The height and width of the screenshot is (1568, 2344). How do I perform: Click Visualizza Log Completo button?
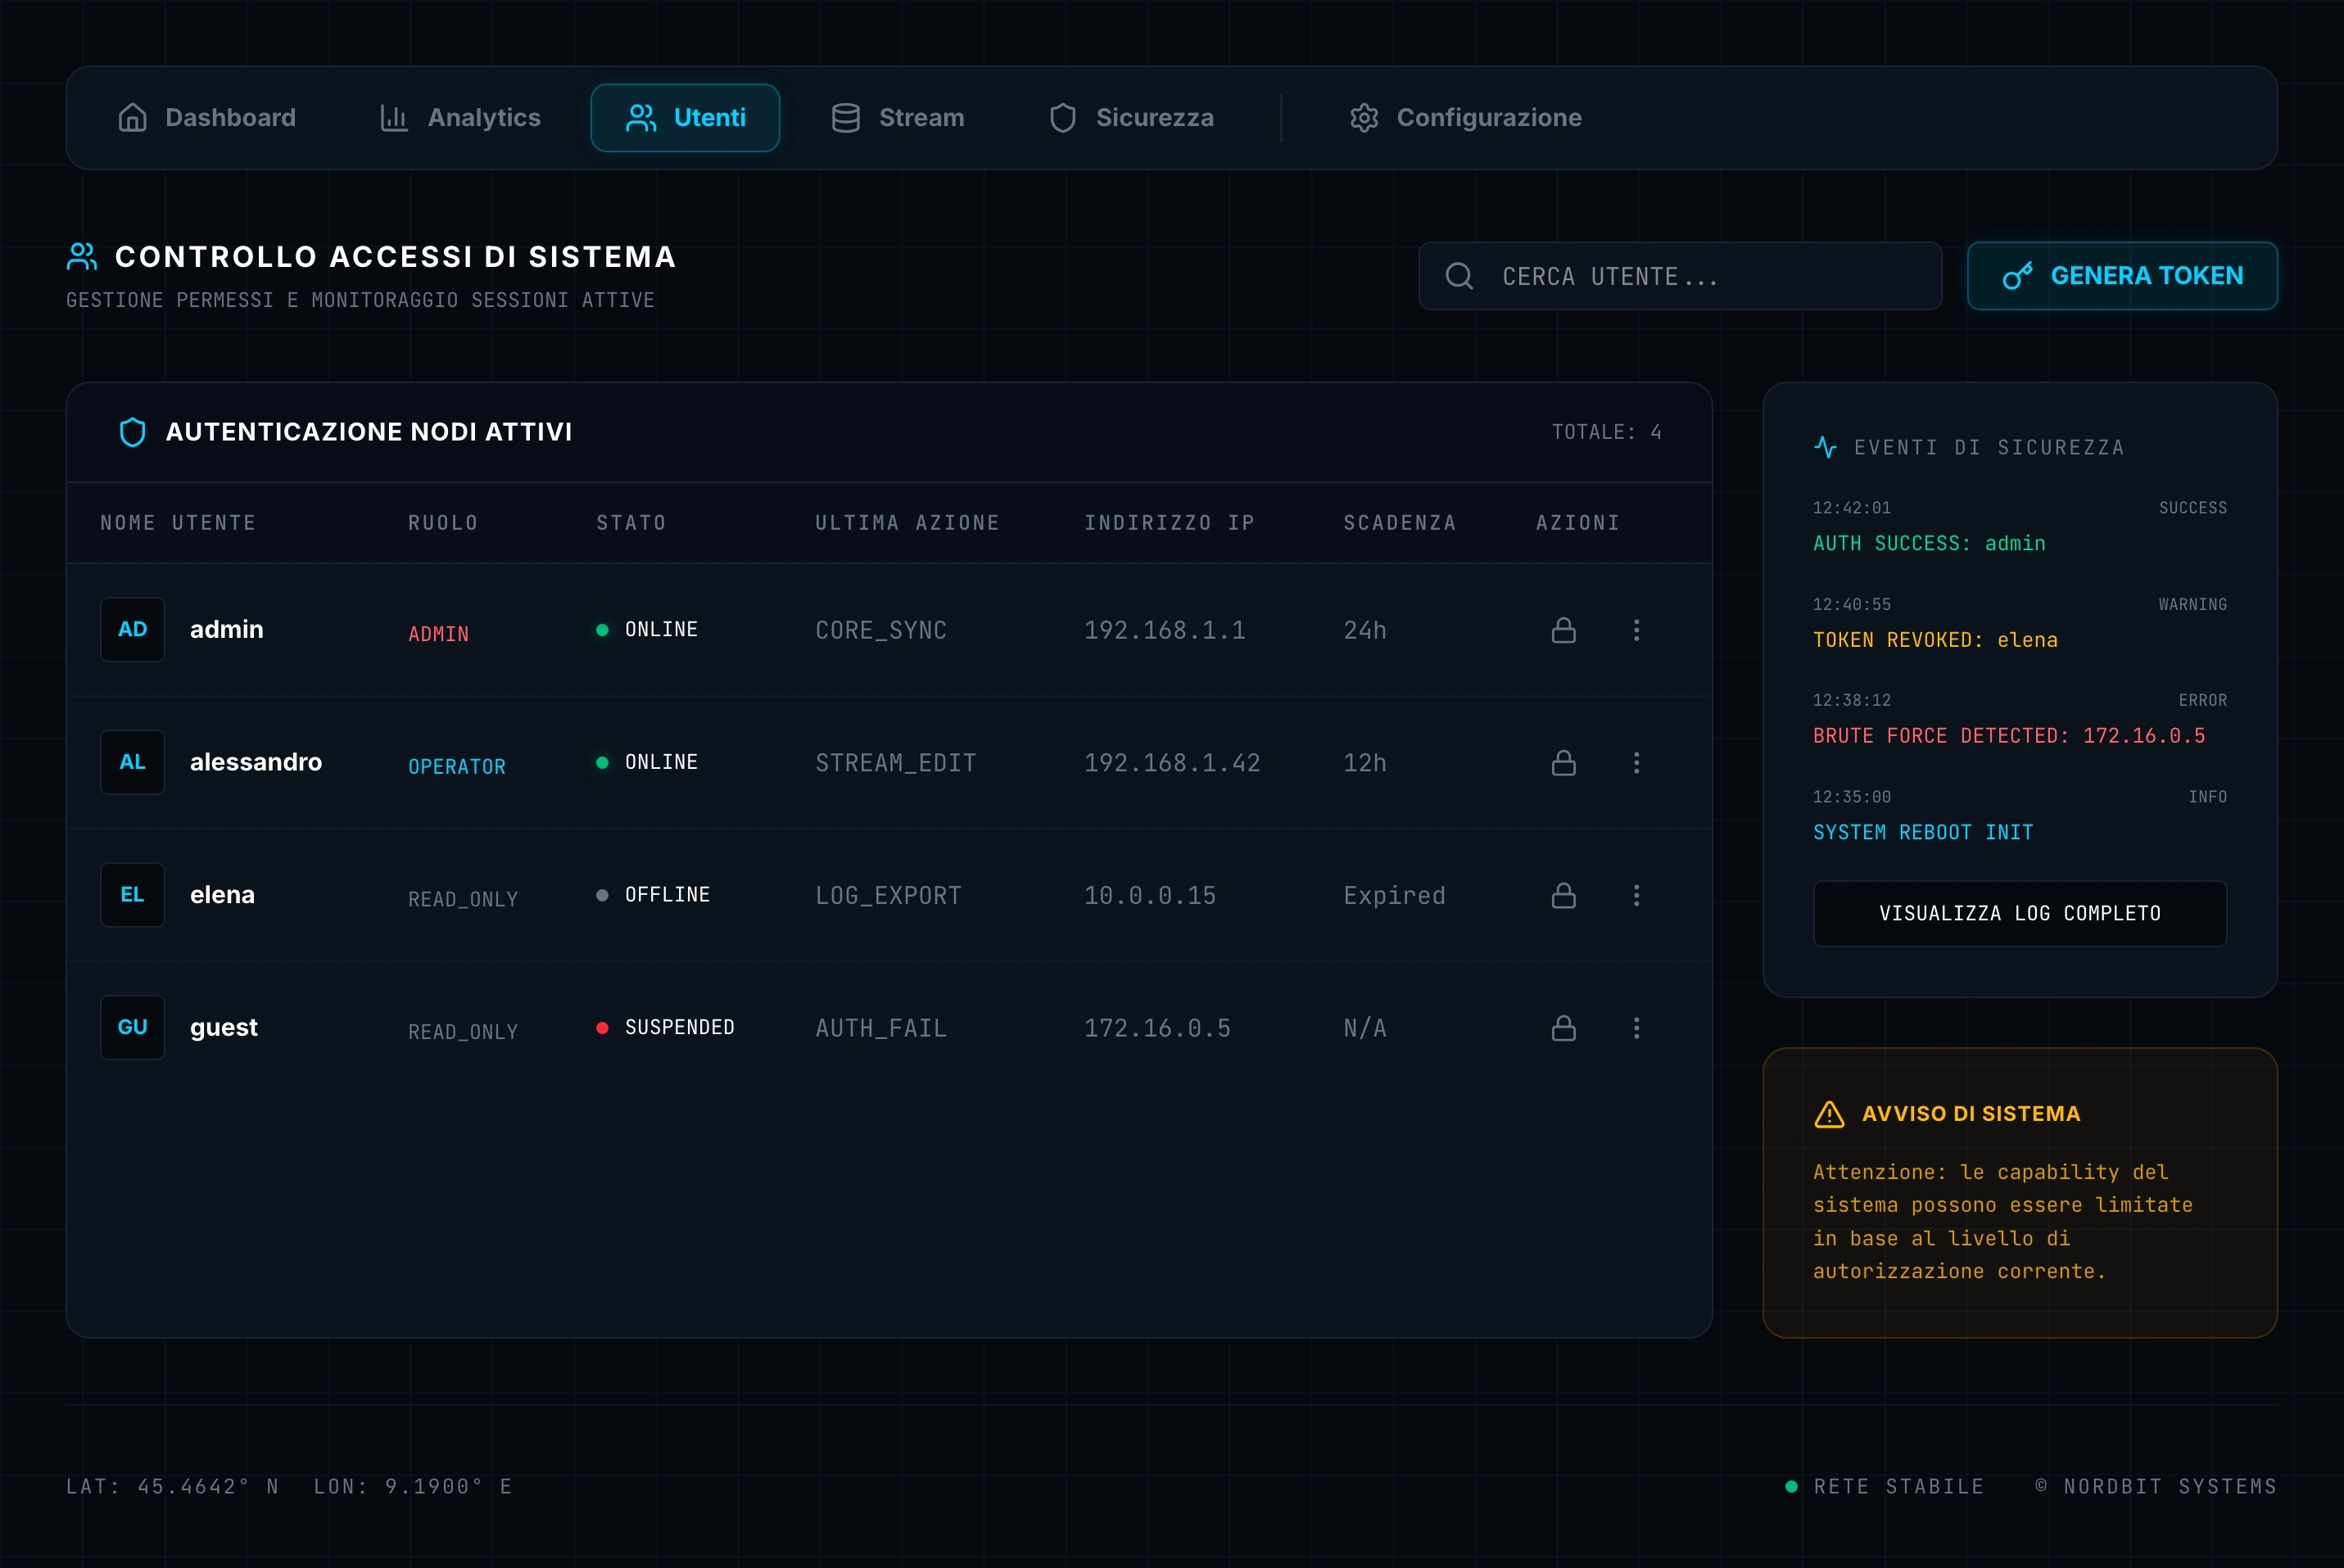[2019, 913]
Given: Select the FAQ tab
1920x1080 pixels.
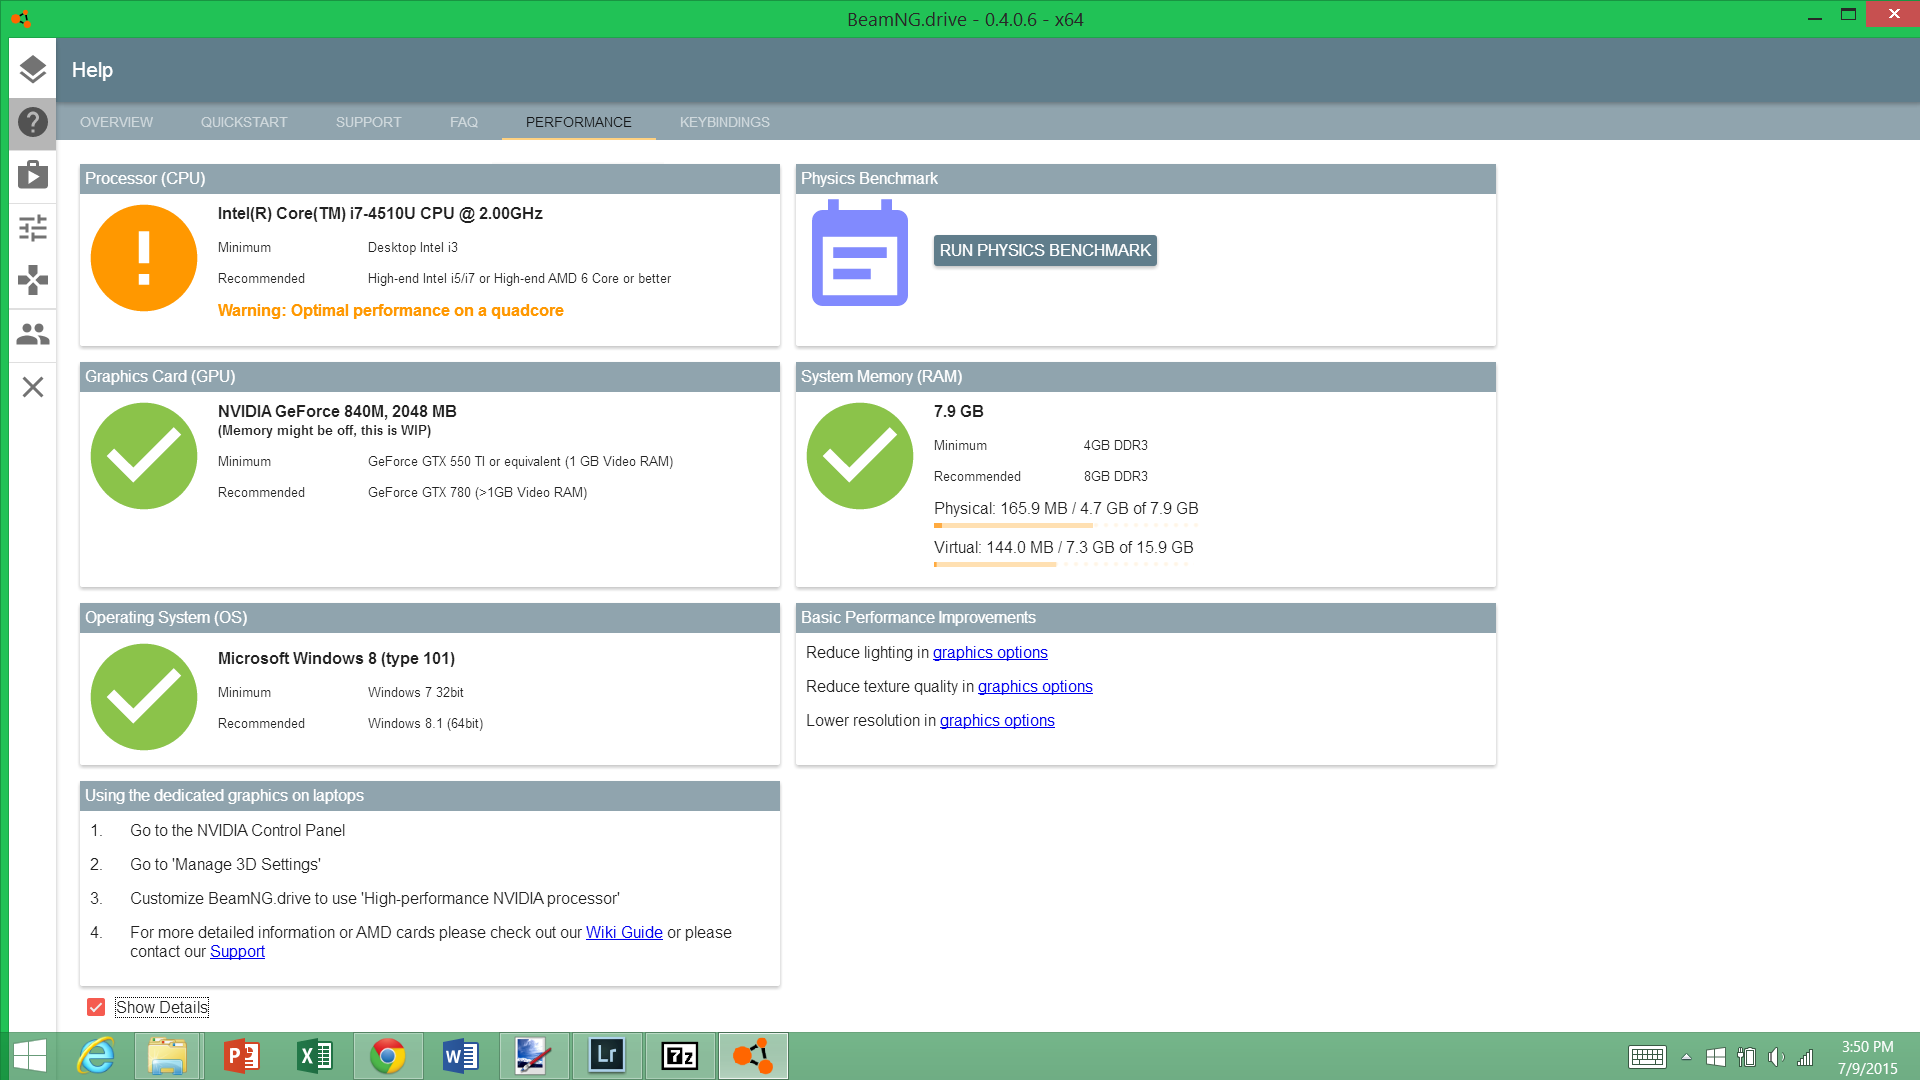Looking at the screenshot, I should pos(463,122).
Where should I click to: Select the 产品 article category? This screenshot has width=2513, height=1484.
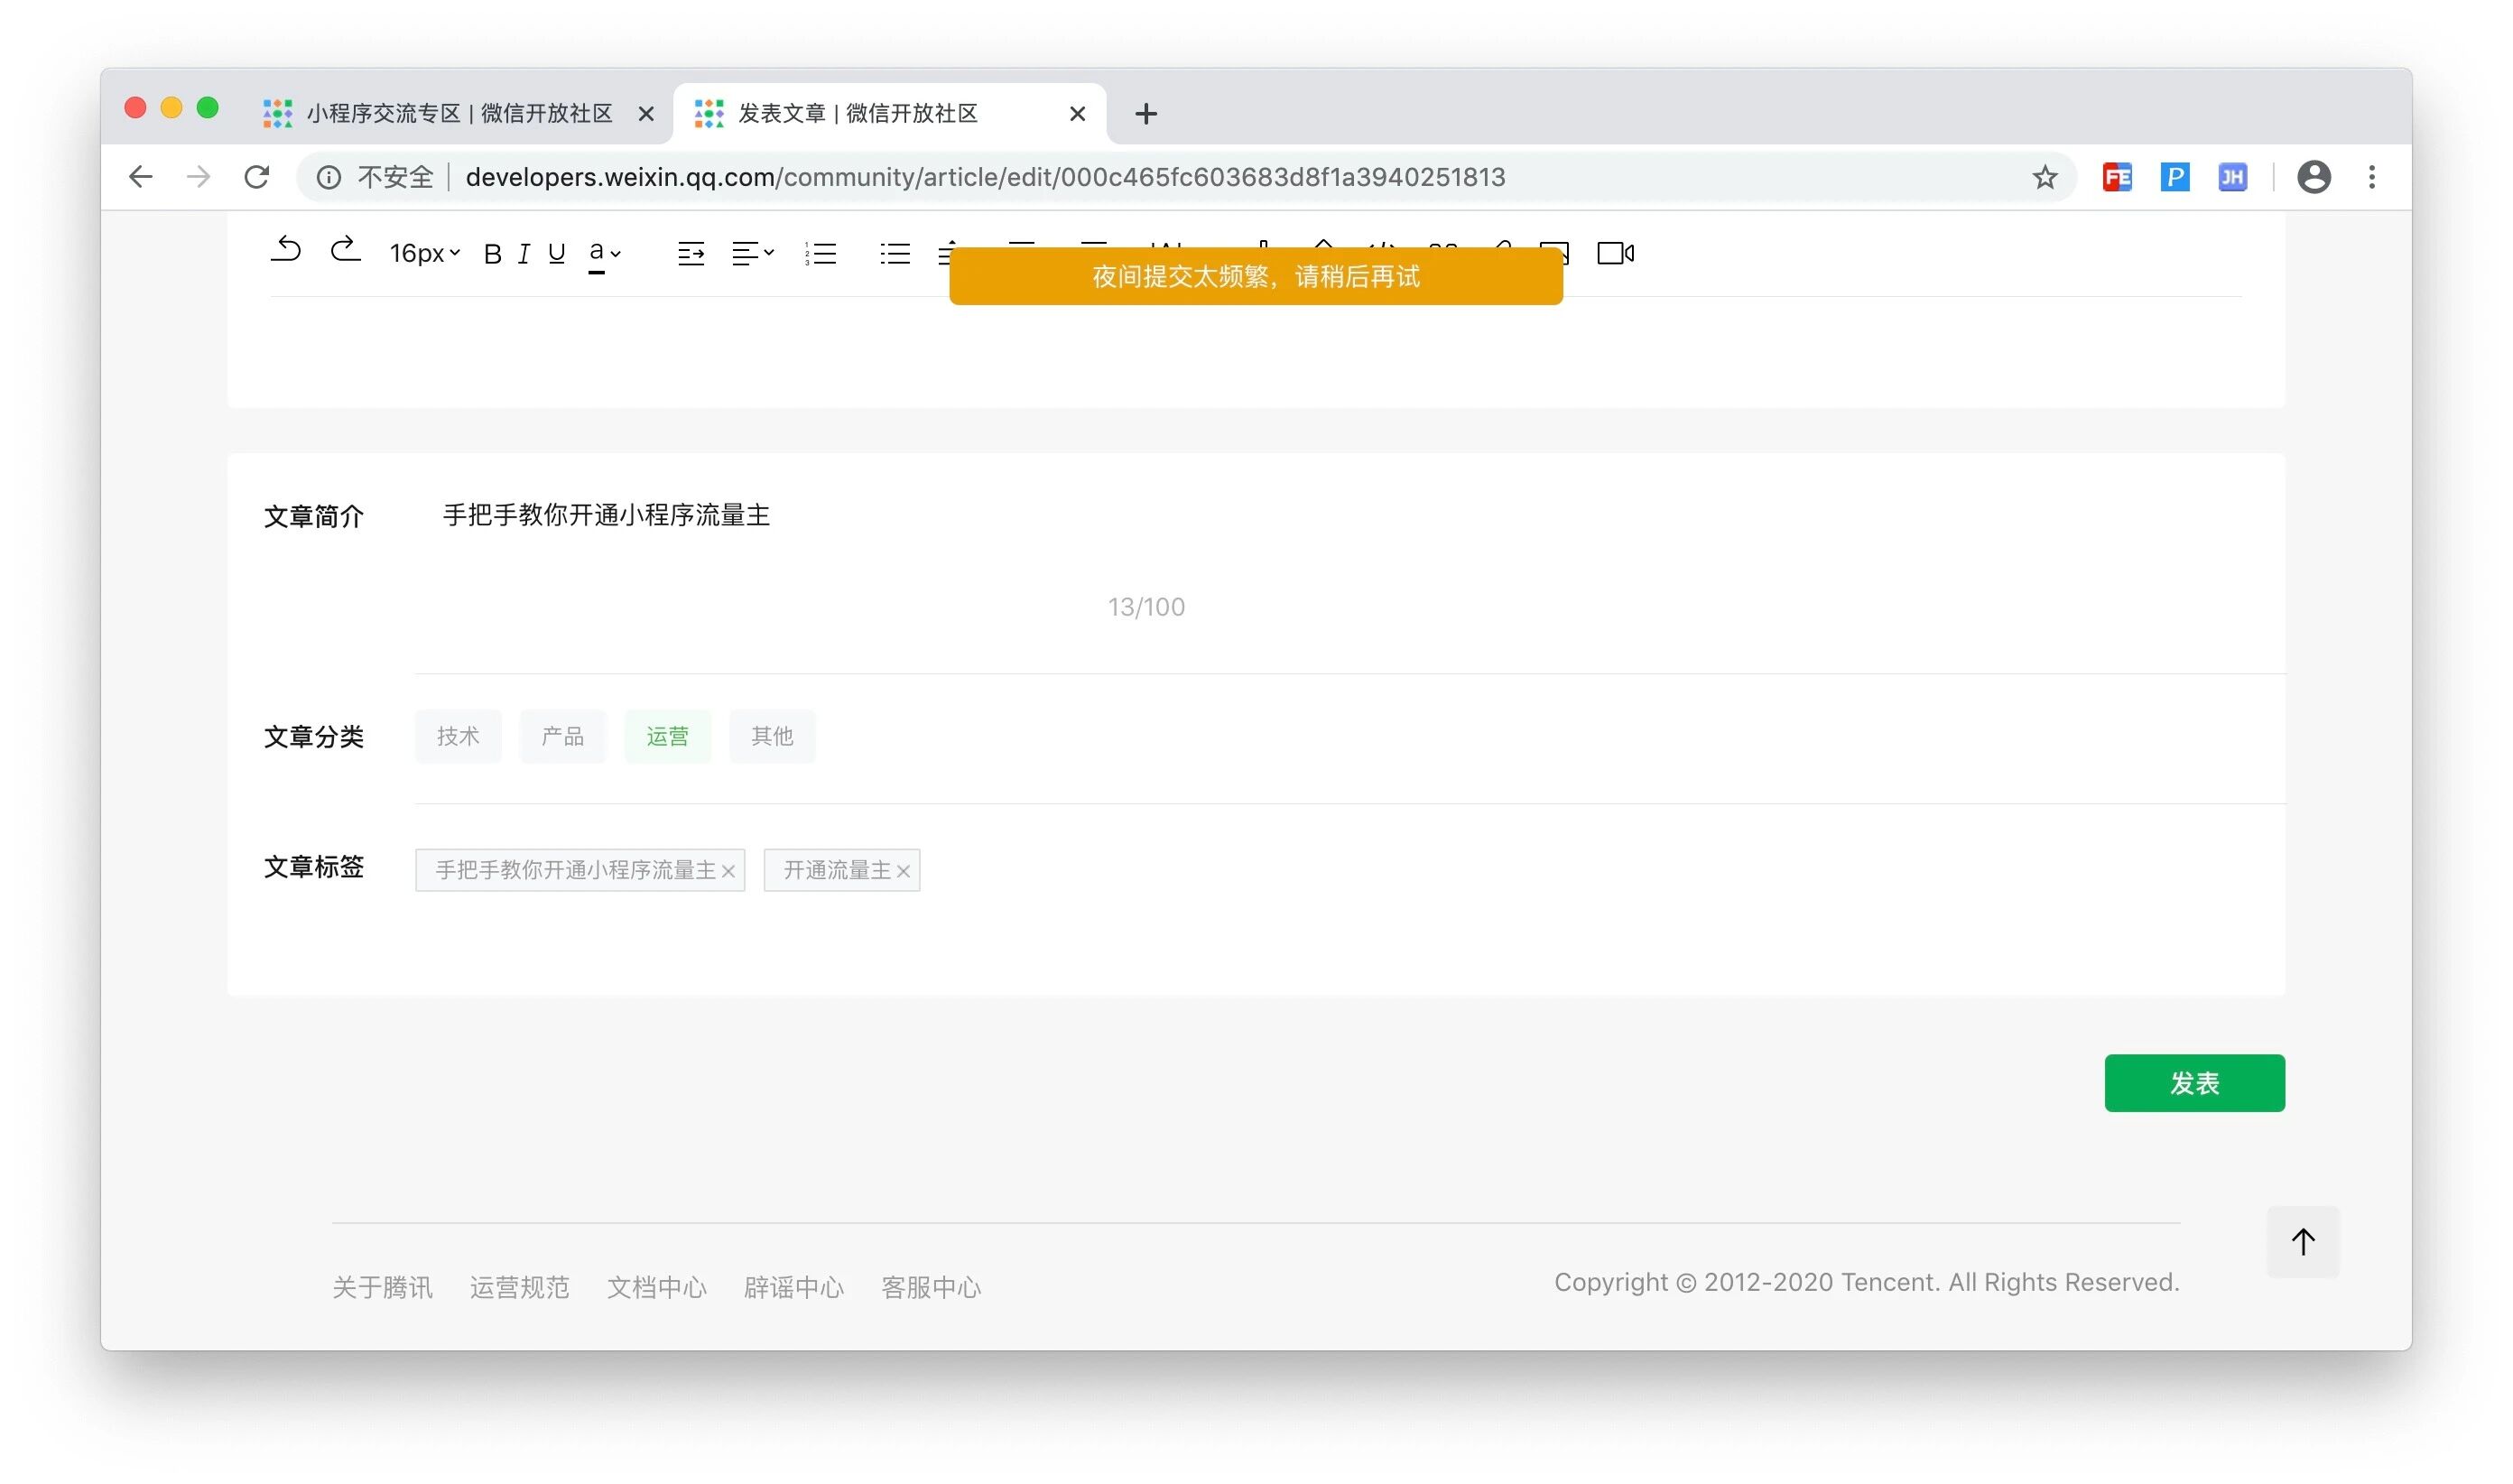pos(563,737)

_ _ _ _ _

* **DIRECTIONS**
Output the data exactly as it appears. The pictures do not belong in it.

* **TASK ANSWER**
The height and width of the screenshot is (1568, 2344). How do I perform: Click Visualizza Log Completo button?
[2019, 913]
Given: Select the FAQ tab
1920x1080 pixels.
Looking at the screenshot, I should pos(463,122).
Where should I click to: Select the 产品 article category? This screenshot has width=2513, height=1484.
pos(563,737)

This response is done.